DPDの人にとって自己主張や能力(技能)のアピールは『精神的・経済的自立の顕示』に当たり、自分が自立可能であることをアピールすると『他人の世話や是認』を失ってしまうのではないかと強く恐れています。彼らの『自己の自立』に対する強固な不安とは『もう、あなたは一人でも大丈夫だね』と頼りにしている相手から思われてしまうことであり、自立(自信)による『自尊心の強化』よりも従属(調和)による『他者からの保護』に高い価値を置いているのです。そこには『自分の本当の適応力・精神力』に対する根深い自信の欠如があり、中途半端に自立能力をアピールすることは『他者からの見捨てられ』につながるという保身的な認知があります。依存的・受動的な彼らは『他者からの世話』を失えば、自分は厳しく過酷な現実世界の中で生きていくことが出来なくなると考えています。依存性人格障害では、自分の人生に対する主体責任を放棄したいという異常なまでの依存性・受動性によって、心理的・社会的デメリットが大きくなるという問題があります。依存性人格障害の一部はひきこもりや無職者(ニート)などの非社会的問題行動群へと遷移しますが、回避性人格障害のように『他人との関係』を避けようとするのではなく『他人(母親・配偶者・恋人)との依存関係』にしがみつくという特徴があります。
病院で孤独と恐怖をアピールするヒロクニさんに、わたしは恐怖を感じ、同時に嫌悪感を感じたのです。わたしの目からは、別になんの心配もなかったから・・。その主張する姿は、「赤ちゃんが、お腹が空いてお母さんを叫び続ける姿、叫んでも叫んでも母は来ないという恐怖」の状況が頭をよぎったのでした。

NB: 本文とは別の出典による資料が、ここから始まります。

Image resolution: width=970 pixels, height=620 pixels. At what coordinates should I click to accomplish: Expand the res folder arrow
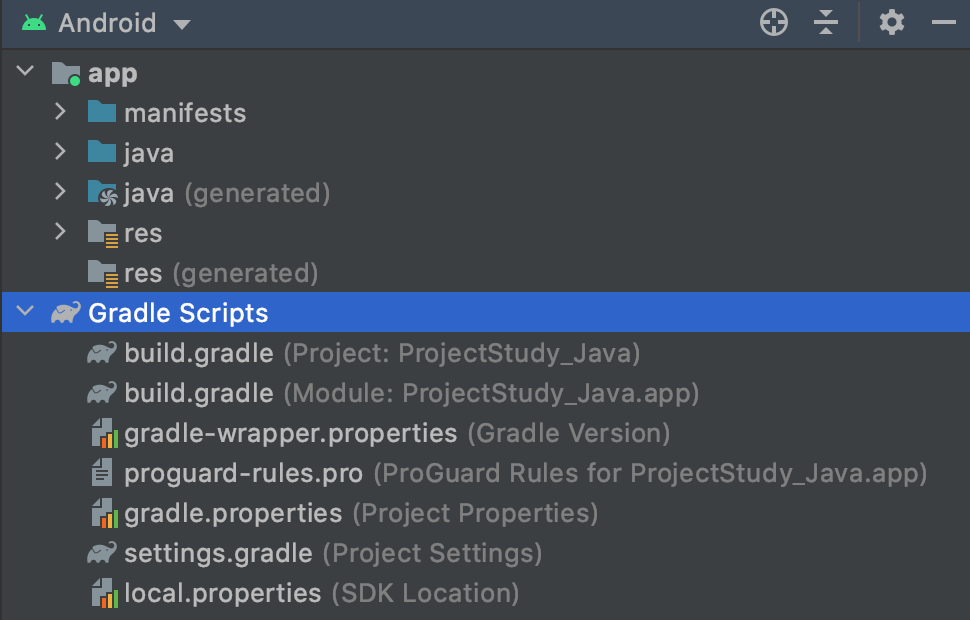60,233
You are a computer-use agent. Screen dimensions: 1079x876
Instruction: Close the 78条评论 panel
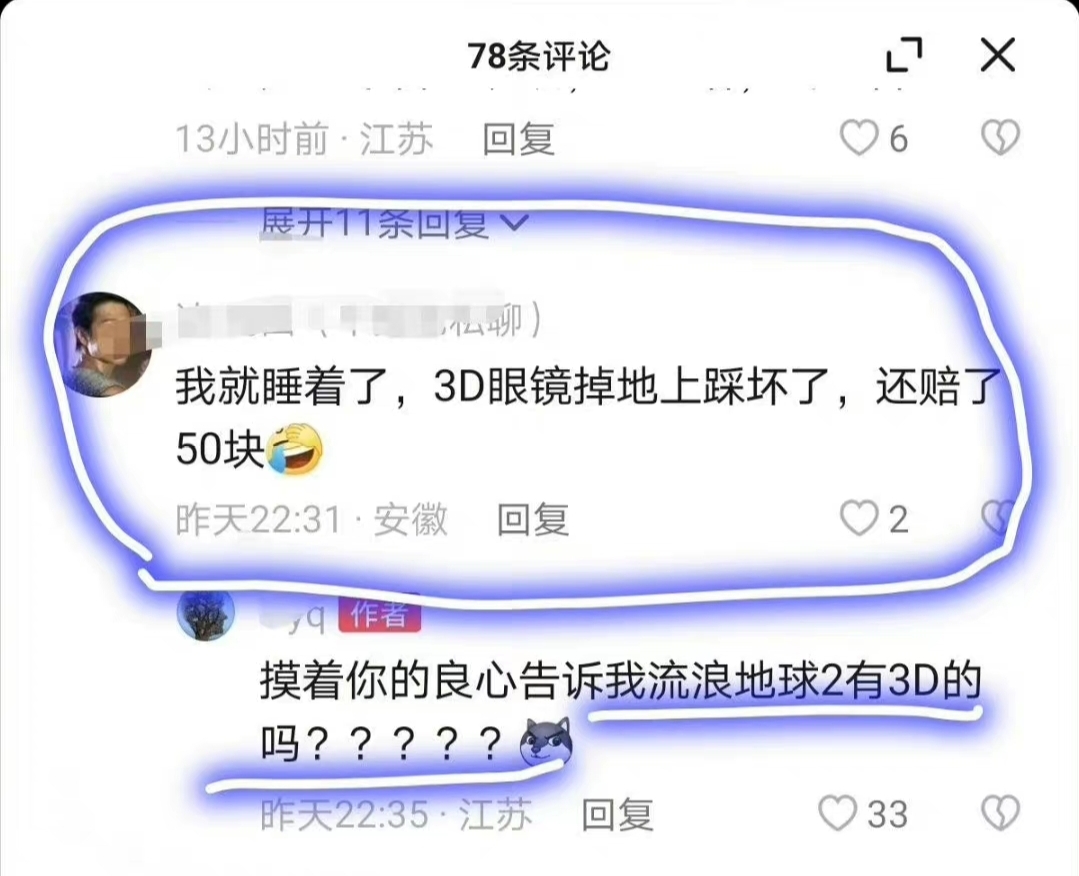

ヒロクニさんは、母親が亡くなったとき、通夜にも葬式にもいきませんでした。「行かなくっちゃ」。と何度も行っても「行きたくない!」と涙も流さなかったのです。
わたしは、1日1食(小食)はやっと食べるようになり倒れた当初よりは、ゆっくりだけれど良くなってきているみたい。でも、悩んでいる。この文章を見つけて、いっそう悩んでいる。ヒロクニさんは、この文章そのものの存在だから。